Per prevenire l'aumento dei contagi, anche all'aperto è necessario mantenere il distanziamento interpersonale e, qualora non fosse possibile, usare la mascherina.

ALBA  “La situazione non è ancora critica, ma molto significativa e necessita di interventi su più fronti”: lo dice il questore di Cuneo Emanuele Ricifari,  a proposito dell’ “allarme movida” che sembra interessare alcune aree del centro storico albese dal periodo successivo alla fine del lockdown, quando le persone sono tornate a frequentare i locali pubblici e a ritrovarsi nelle piazze. Il tema è stato affrontato giovedì scorso, durante il vertice che si è svolto nel palazzo comunale albese tra il sindaco Carlo Bo e le forze dell’ordine, con l’obiettivo di confrontarsi e muoversi  in modo congiunto su alcune problematiche cittadine.

Per quanto riguarda la movida, la questione riguarda soprattutto il fine settimana: complice la chiusura delle discoteche durante l’estate, bar e piazze sono diventati i nuovi punti di ritrovo, in cui una parte della popolazione si lascia abitualmente andare al consumo di alcool e non solo.

Ricifari: “Non siamo in presenza di un aumento del consumo di alcool, ma del fatto che si abbia una concentrazione di persone che ne abusano in pochi luoghi all’interno della città, con conseguenze evidenti. In base alle statistiche delle forze dell’ordine attive sul territorio, ad Alba registriamo circa dieci interventi ogni fine settimana, che vanno dagli schiamazzi all’arrivo  dell’ambulanza per persone in coma etilico o con evidenti problemi di salute dovuti all’abuso di alcool, in certi casi combinato a sostanze stupefacenti: per una città come Alba, sono senz’altro cifre significative”.

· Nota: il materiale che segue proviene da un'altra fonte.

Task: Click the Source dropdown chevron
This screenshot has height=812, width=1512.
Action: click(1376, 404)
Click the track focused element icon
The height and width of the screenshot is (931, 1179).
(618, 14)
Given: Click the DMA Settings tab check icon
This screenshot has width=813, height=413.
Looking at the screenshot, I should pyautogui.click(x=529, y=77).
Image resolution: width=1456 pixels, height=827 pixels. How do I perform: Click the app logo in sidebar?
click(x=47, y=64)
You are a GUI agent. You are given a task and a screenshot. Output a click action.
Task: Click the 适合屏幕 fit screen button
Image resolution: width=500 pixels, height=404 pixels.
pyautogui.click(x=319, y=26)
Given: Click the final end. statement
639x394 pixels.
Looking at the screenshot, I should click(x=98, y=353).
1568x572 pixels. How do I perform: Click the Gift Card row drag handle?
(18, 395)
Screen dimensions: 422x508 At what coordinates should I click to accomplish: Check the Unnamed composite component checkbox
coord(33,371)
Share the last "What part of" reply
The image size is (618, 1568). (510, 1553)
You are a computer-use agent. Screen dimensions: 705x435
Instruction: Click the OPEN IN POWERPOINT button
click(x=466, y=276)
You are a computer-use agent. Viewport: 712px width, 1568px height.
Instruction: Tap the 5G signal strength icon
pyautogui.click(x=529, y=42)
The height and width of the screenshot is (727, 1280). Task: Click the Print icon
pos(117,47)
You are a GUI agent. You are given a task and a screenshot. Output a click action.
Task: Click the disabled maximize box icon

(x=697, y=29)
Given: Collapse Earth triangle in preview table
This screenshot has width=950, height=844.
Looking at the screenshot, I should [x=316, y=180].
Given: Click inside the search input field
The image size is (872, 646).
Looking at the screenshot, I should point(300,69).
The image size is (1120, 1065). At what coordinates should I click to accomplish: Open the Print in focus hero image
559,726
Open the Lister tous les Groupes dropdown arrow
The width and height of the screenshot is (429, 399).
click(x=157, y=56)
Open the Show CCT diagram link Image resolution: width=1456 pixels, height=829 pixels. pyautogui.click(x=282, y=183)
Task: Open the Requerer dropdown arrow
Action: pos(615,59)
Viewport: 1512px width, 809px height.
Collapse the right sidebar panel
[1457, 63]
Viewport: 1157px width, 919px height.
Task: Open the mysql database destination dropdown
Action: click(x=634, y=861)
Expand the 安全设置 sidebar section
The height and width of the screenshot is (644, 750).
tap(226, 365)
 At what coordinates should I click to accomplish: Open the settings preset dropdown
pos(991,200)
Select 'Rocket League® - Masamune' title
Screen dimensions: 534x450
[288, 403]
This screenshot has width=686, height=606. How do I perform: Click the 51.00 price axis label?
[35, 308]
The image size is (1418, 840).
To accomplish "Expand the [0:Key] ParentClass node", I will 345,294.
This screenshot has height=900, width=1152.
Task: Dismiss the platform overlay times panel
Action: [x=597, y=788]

Chi sono i protagonisti di questi episodi? “Parliamo di persone con un’età compresa tra i 16 e i 45 anni, segno che l’abuso di alcool travalica anche i confini generazionali”. Una movida difficile da contenere, che va affrontata non soltanto con i classici strumenti di controllo  del territorio, come prosegue il questore: “Certamente ci sarà un incremento delle pattuglie, ma è una soluzione che non risolve il problema, perché non va a monte di questi comportamenti. Serve un’educazione a un consumo responsabile di alcool, adottando strategie mirate nei luoghi della movida: per esempio, si può pensare a volontari formati dal Comune per essere presenti nelle aree del centro più interessate dal problema, così da identificare le situazioni critiche prima che degenerino”. Per Ricifari, bisogna lavorare su tutti i livelli: “Dal Comune alle forze dell’ordine, ma anche le famiglie e le associazioni di categoria degli esercenti, dal momento che parliamo spesso di minori, ai quali tra l’altro è vietato somministrare sostanze alcoliche: con una strategia condivisa, siamo in tempo per affrontare e risolvere la situazione”.